(DATASET)

• • •

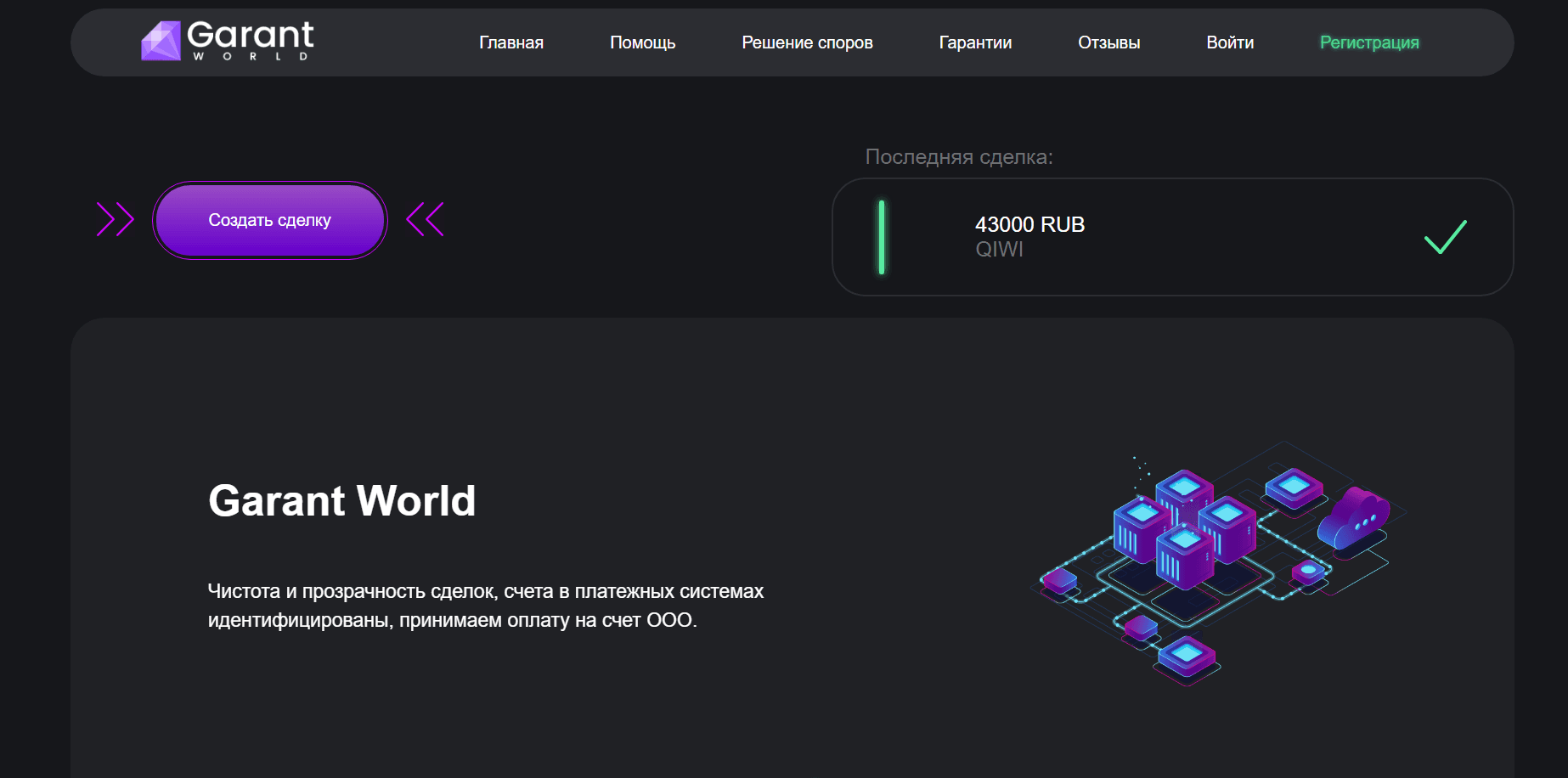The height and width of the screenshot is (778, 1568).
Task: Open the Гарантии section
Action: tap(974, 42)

• • •

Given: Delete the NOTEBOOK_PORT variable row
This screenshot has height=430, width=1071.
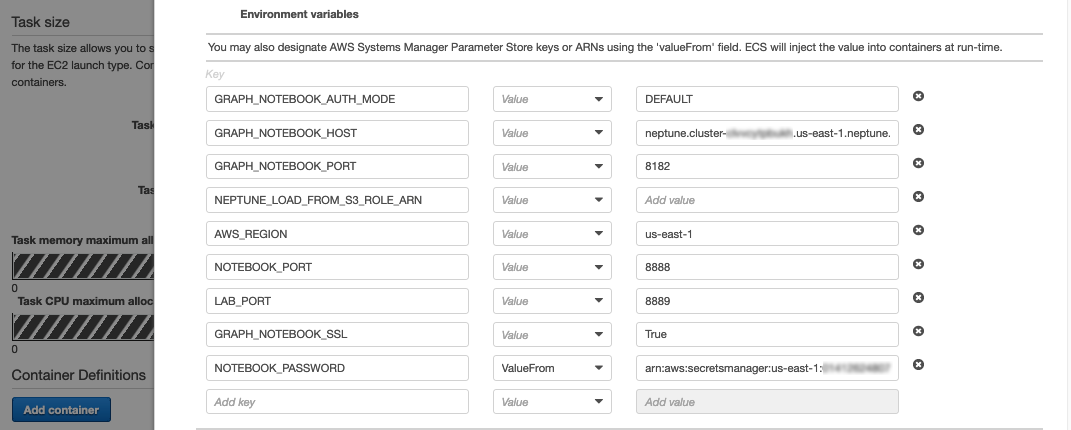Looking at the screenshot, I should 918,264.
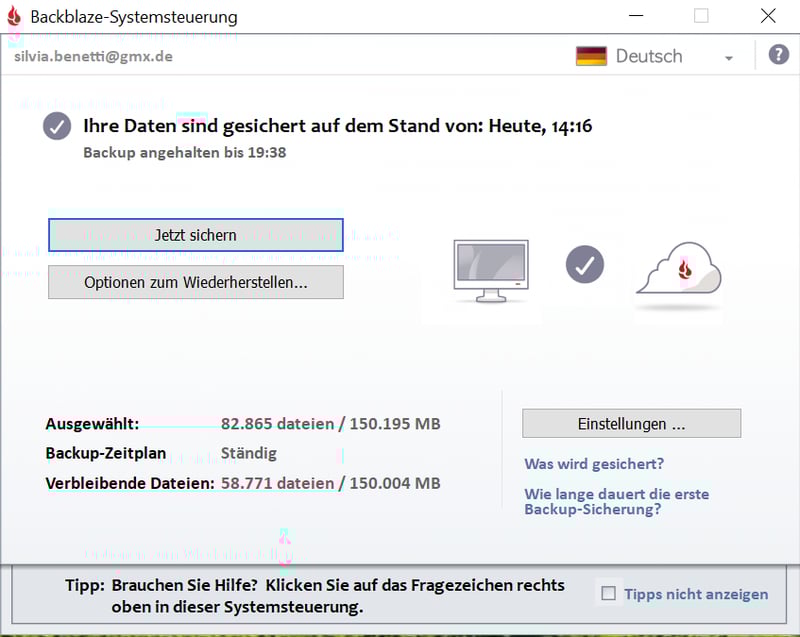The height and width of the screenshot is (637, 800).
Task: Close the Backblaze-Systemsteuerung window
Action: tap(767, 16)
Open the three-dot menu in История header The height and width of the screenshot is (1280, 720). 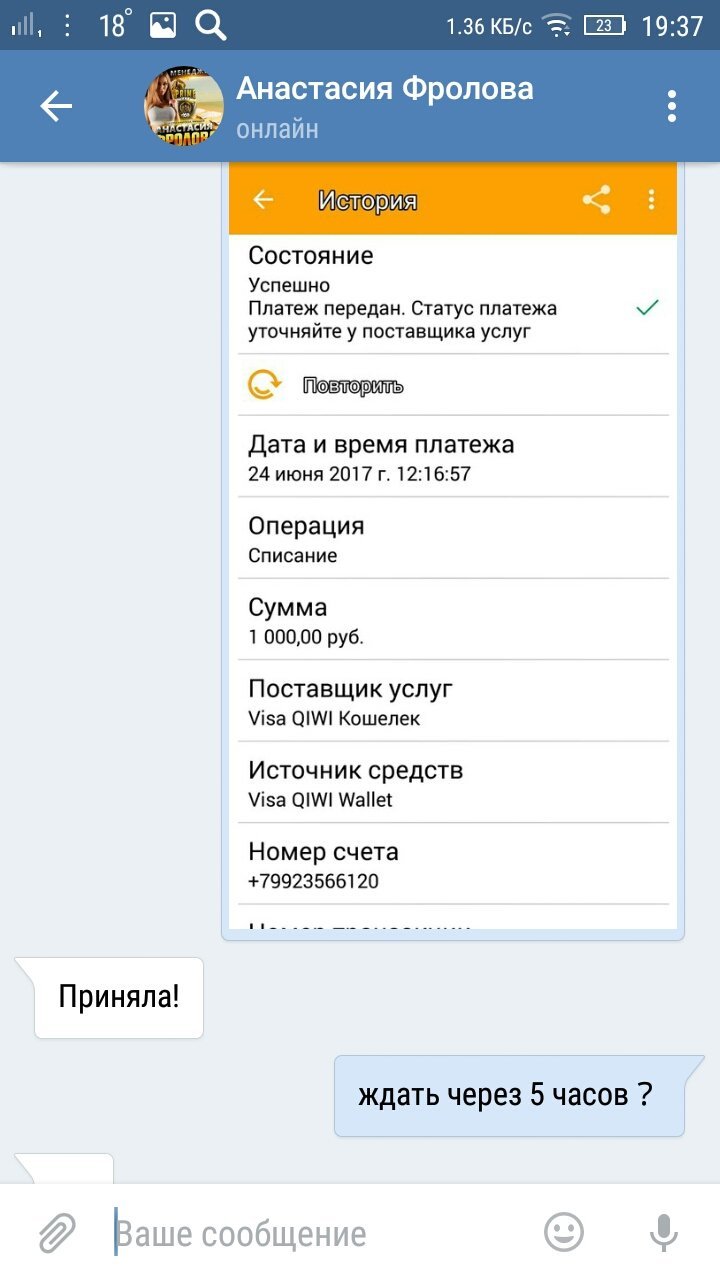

• • •

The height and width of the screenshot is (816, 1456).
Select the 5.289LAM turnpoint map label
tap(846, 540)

• • •

(EXERCISE DETAILS)
Please write out the records above word for word, beginning at the line that has "The height and width of the screenshot is (778, 1568)." and stopping after the line that has "Action: tap(974, 42)". Leave the pictures out of your answer.

(RESPONSE TO THIS EXERCISE)
The height and width of the screenshot is (778, 1568).
Task: Open the Гарантии section
Action: tap(974, 42)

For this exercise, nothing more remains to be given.